One of the unfortunate realities of working on philosophy of crime and punishment in the United States is that there are always new instances of police brutality, reports of abuse in prisons, and alarming executions that demand urgent and active responses, but doing philosophy feels ill-suited to respond to urgent circumstances or to mobilize people against manifest injustice. For example, on the day that I gave this paper at the Pacific APA, the trial of Derek Chauvin for George Floyd’s murder was underway. In that case, it was evident that no one needs a theory of criminal law or punishment to know that Chauvin’s actions were callous, and that Floyd could not have deserved such a death in the streets. No contemporary philosopher of criminal law or punishment would defend this murder, but neither would one need a philosopher to explain why the murder is indefensible. Though we rarely can respond with urgency, philosophers can use the tools we have to clarify important concepts that we use to interpret the world and to justify moral demands.

One example of philosophers doing just this in response to an urgent injustice is George Yancy and Janine Jones’s edited volume Pursuing Trayvon Martin. But, for the most part, contemporary philosophers of criminal law and punishment do not address the kinds of real-world problems posed by police killings of unarmed Black people, and the fact that these theories typically focus on justifying criminal law and punishments in idealized just societies is likely the reason. Notably, Tommie Shelby’s chapter “Punishment” in Dark Ghettos engages with mainstream philosophy of punishment applied in non-ideal contexts, but Shelby’s background is primarily in philosophy of race and social political philosophy, not philosophy of criminal law. Similarly, Erin Kelly’s book The Limits of Blame wrestles with questions of punishment and law enforcement in the United States, but again her background in social and political philosophy, rather than philosophy of punishment, is evident in her treatment of the injustices of American criminal law. Shelby and Kelly’s theorizing on criminal law and punishment in unjust societies like ours offers helpful arguments about the illegitimacy of using criminal law in the United States to make moral evaluations of law-breakers. But I hope to go further.  

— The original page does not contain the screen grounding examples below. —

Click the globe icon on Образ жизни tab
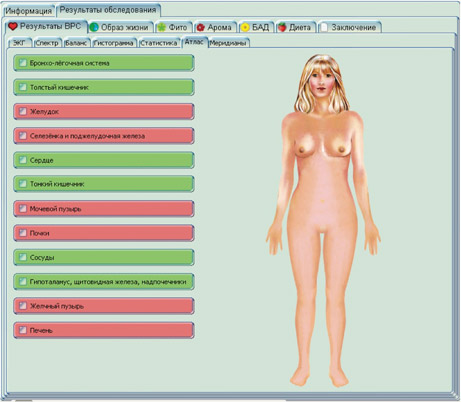 click(94, 27)
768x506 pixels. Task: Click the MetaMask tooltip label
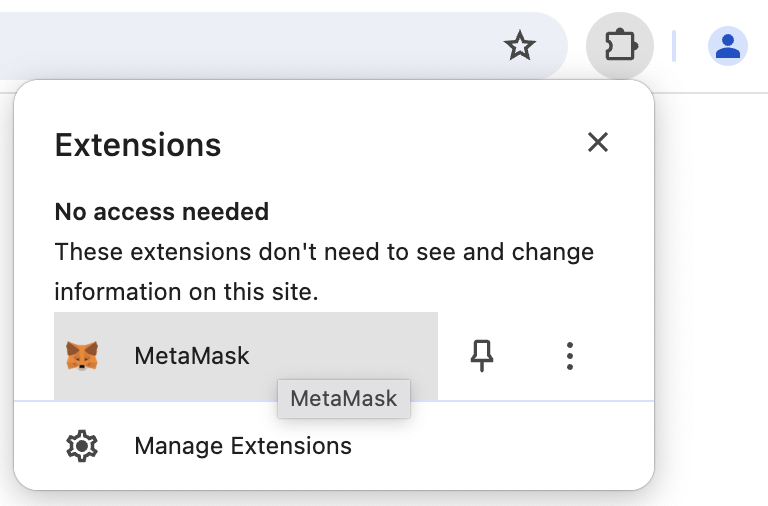pyautogui.click(x=343, y=398)
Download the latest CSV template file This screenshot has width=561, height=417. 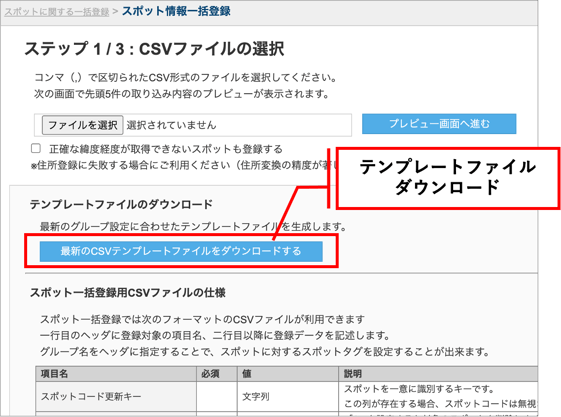coord(181,251)
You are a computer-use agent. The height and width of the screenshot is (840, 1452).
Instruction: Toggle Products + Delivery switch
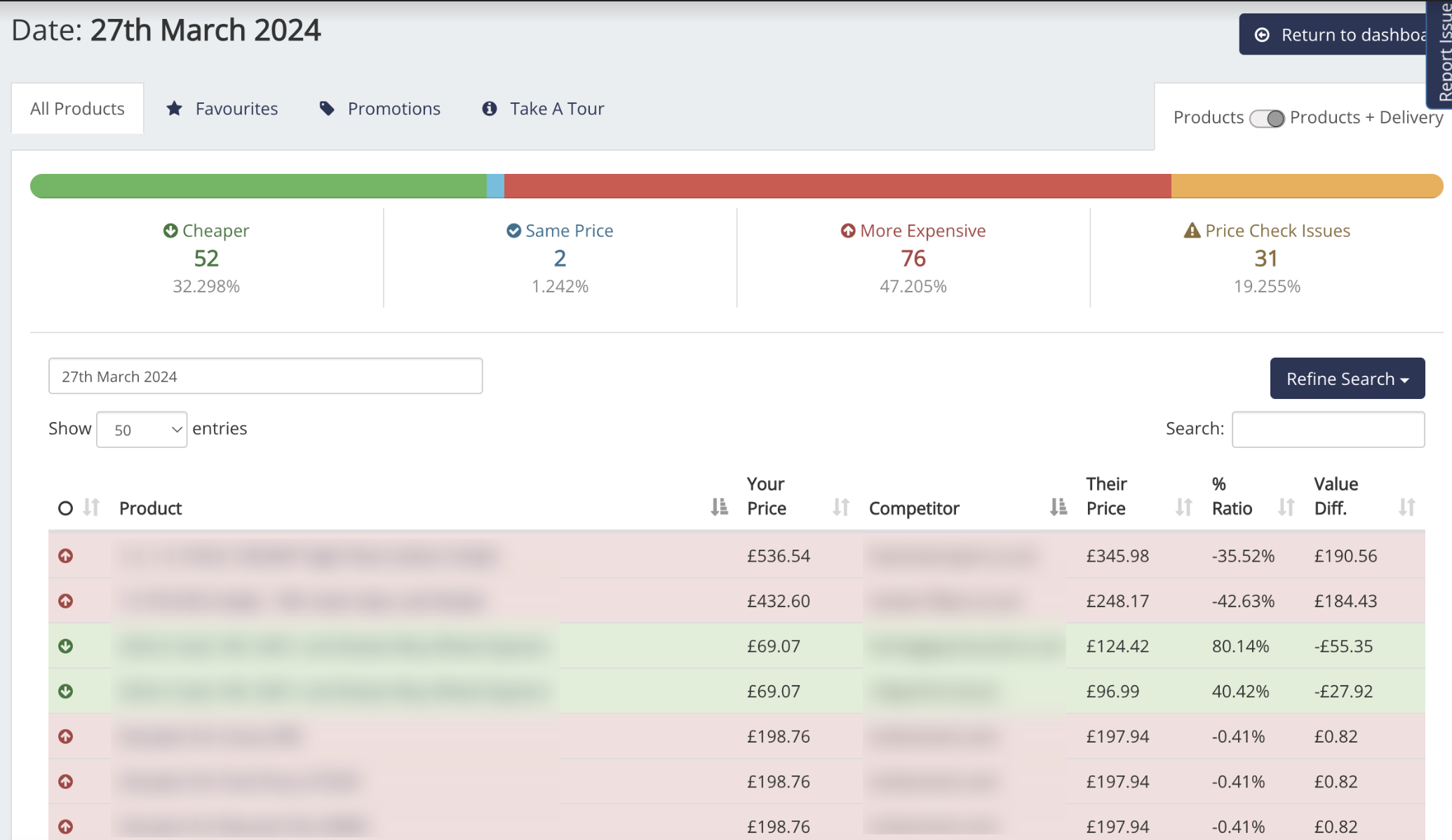click(1267, 118)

A non-ideal theory approach to criminal law must begin with the realities of policing and criminal law in the United States, especially the manifest injustices of murders like those of George Floyd. Making a start on this non-ideal theory project, I argue here that policing in the United States is inherently oppressive.

There are at least three ways that one could understand the relationship between the institution of policing and the killings of people like Floyd, Breonna Taylor, Philando Castile, Michael Brown, and all the others before and since. First, the Bad Apples view holds that there are a few morally corrupt cops like Chauvin, and we simply need to be better at keeping them out of the police forces. I will not engage this view. I call the second the Bundle of Bad Practices view (Bundle view, for short). On the Bundle view, there are a number of discreet practices that are deeply unjust and even pervasive in American criminal law institutions, but the basic foundations of criminal law and its institutions are essential. This view is compatible with the views of some contemporary philosophers of criminal law (Douglas Husak’s response to what he calls ‘criminal law skepticism’ fits here I think). While this view seems facially reasonable, it is wrong. Instead, I argue for the third view, which I call the Oppressive System view. On this view, the murder of George Floyd and other instances of police brutality are best understood as the most manifestly unjust examples of an oppressive criminal legal system in the United States. If I am right, then these injustices are endemic to the institutions of criminal law in the United States. Moreover, seemingly neutral or just outcomes, practices, and events that make up much of the criminal law system do not justify support of these institutions. Instead, these ostensibly benign activities help sort people into a hierarchy of privileged and oppressed groups, which is paradigmatic of oppressive systems.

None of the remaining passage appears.